Wird auf dem Rücken der Kultur also Symbolpolitik betrieben, und der zuständige Senator schaut zu? Die Lesart kommt einem ein bisschen wohlfeil und unterkomplex vor, aber so funktioniert Politik manchmal. Seht her, ruft die Regierungskoalition aus CDU und SPD in Richtung ihrer jeweiligen Klientel, das Anwohnerparken bleibt so günstig wie in keiner anderen deutschen Großstadt (20,40 Euro für zwei Jahre), dafür fällt das 29-Euro-Ticket leider weg und der kostenfreie Museumssonntag auch und die Service GmbH für die Musikschulen, und viele Radwege werden rückabgewickelt oder dem sanften Verfall überlassen.
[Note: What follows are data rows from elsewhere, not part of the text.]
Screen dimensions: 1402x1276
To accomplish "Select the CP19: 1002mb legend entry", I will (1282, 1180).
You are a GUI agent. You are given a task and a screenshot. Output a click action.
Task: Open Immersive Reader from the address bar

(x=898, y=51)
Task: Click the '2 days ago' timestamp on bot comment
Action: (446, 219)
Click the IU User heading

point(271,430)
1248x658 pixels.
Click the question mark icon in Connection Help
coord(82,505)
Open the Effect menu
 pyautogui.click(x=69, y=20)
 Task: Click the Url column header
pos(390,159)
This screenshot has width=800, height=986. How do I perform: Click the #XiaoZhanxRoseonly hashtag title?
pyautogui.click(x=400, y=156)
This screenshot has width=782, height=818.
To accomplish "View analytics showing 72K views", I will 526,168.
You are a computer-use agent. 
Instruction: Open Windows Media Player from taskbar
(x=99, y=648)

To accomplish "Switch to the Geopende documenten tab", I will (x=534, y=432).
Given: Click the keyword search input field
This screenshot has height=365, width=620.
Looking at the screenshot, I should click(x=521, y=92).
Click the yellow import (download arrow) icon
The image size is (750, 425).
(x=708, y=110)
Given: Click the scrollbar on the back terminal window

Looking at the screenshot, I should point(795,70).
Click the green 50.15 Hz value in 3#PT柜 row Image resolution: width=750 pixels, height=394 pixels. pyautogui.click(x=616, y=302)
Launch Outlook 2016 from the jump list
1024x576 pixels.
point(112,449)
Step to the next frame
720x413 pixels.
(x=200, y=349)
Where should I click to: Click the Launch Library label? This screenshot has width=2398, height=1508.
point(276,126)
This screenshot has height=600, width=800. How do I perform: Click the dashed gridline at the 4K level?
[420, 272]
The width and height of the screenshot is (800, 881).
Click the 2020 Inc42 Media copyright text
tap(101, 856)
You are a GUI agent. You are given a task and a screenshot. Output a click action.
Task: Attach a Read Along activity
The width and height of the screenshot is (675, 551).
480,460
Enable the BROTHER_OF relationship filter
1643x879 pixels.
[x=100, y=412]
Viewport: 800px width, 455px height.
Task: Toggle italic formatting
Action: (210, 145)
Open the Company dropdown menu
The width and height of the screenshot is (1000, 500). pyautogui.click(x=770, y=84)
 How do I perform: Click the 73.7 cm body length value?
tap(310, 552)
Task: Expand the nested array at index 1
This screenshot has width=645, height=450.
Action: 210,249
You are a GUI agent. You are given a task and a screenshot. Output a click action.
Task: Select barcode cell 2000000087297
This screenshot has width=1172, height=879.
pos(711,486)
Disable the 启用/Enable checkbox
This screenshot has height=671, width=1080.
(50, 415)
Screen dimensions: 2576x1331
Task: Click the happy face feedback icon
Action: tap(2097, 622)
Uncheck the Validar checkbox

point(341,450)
Die Wählerschaft hat es schließlich so gewollt.

„Opferkonkurrenz“, nennt Chialo das, anfangen kann er damit nichts. Das geht bei ihm so weit, dass er bisweilen mehr den anderen Ressorts das Wort zu reden scheint als seinem eigenen. Politisch seien Schwerpunkte gesetzt worden, betont er, auf Bildung, innere Sicherheit und Soziales. „Jeder Kulturliebhaber hat vielleicht ein Kind, das zur Schule geht, jeder Kulturliebhaber möchte nach dem Theaterbesuch sicher nach Hause gehen. Und vielleicht ist die Großmutter in einer sozialen Einrichtung, in der sie gepflegt wird.“ Es sei Konsens, dass diese Bereiche geschützt werden müssten. Aber gibt es denn auch ein Bekenntnis zur Kultur, so etwas wie Rückendeckung oder gar Stolz, was die Kürzungen wenigstens psychologisch verschmerzbarer machte?

Es trifft ja nicht alle gleich. Große Institutionen wie die Opernstiftung können dank Rücklagen gewisse Effekte abfedern, kleine Häuser hingegen stehen schnell vor dem Aus, und teils privat finanzierten, hervorragend besuchten Theatern wie der Schaubühne oder dem Berliner Ensemble droht die Insolvenz. Vom Schicksal der Komischen Oper ganz zu schweigen, deren Stammhaus an der Behrenstraße gerade renoviert wird und nun einen Baustopp auferlegt bekommen hat, der mindestens 250 Millionen Euro zusätzlich kosten wird. Verrückt.